Here is the 2026 split that has the bar talking. A majority of responding federal judges now use AI in their own work, per a Northwestern and NYC Bar survey, while US courts fined lawyers more than $145,000 in the first quarter of 2026 alone for filing AI-fabricated citations. Read fast and it looks like a rule for thee but not for me. Read the orders and the picture flips: judges use AI with verification and human review, and every sanctioned lawyer skipped that step. What separates the two groups is whether the output got verified and disclosed before it counted.
TL;DR
- 61.6% of responding federal judges reported using at least one AI tool in their judicial work (Northwestern University and NYC Bar random-sample survey, published March 2026).
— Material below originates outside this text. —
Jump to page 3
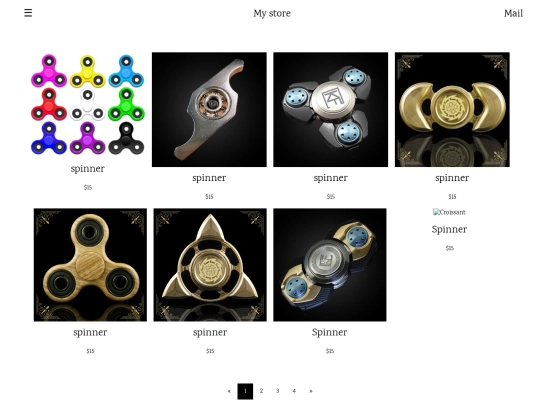 [278, 391]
This is a self-reported figure with a 22.3% response rate, so treat it as a read on the judges willing to answer, not a census of the bench. Fewer than one in four use it daily or weekly.
- US courts imposed over $145,000 in sanctions in Q1 2026 for AI-fabricated citations, including a record $110,000 Oregon award and the first substantial federal appellate fine (ComplianceHub, EDRM, Apr 2026).
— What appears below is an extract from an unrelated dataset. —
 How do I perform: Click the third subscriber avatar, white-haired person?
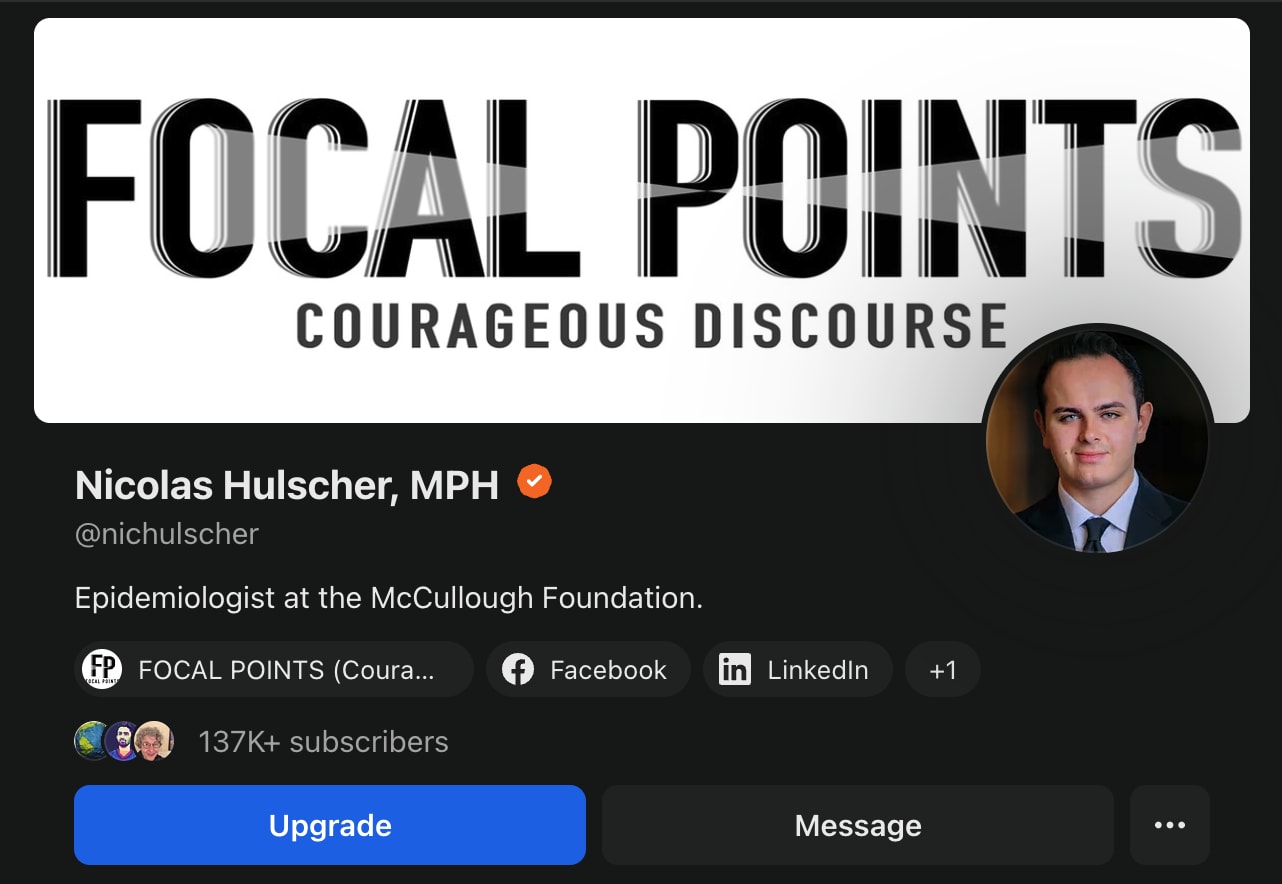coord(154,741)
- The asymmetry is real, but the "judges are allowed, lawyers are not" framing misreads it. Judges use AI under supervision and disclosure norms; the sanctioned lawyers filed unverified output and, often, denied doing so.
- The size of the penalty tracked how lawyers reacted once a fake cite was flagged. Denying AI use, refiling after a warning, or asking the chatbot to confirm its own cite is what scaled the fines.
- ABA Formal Opinion 512 already told you the standard: competence, candor to the tribunal, and supervision apply to generative AI exactly as they apply to a junior associate's memo.
- For in-house teams, the takeaway is a workflow rule, not a ban. Verify every citation before it leaves the building.
What actually happened
Two data points landed in the same quarter and got welded into a headline.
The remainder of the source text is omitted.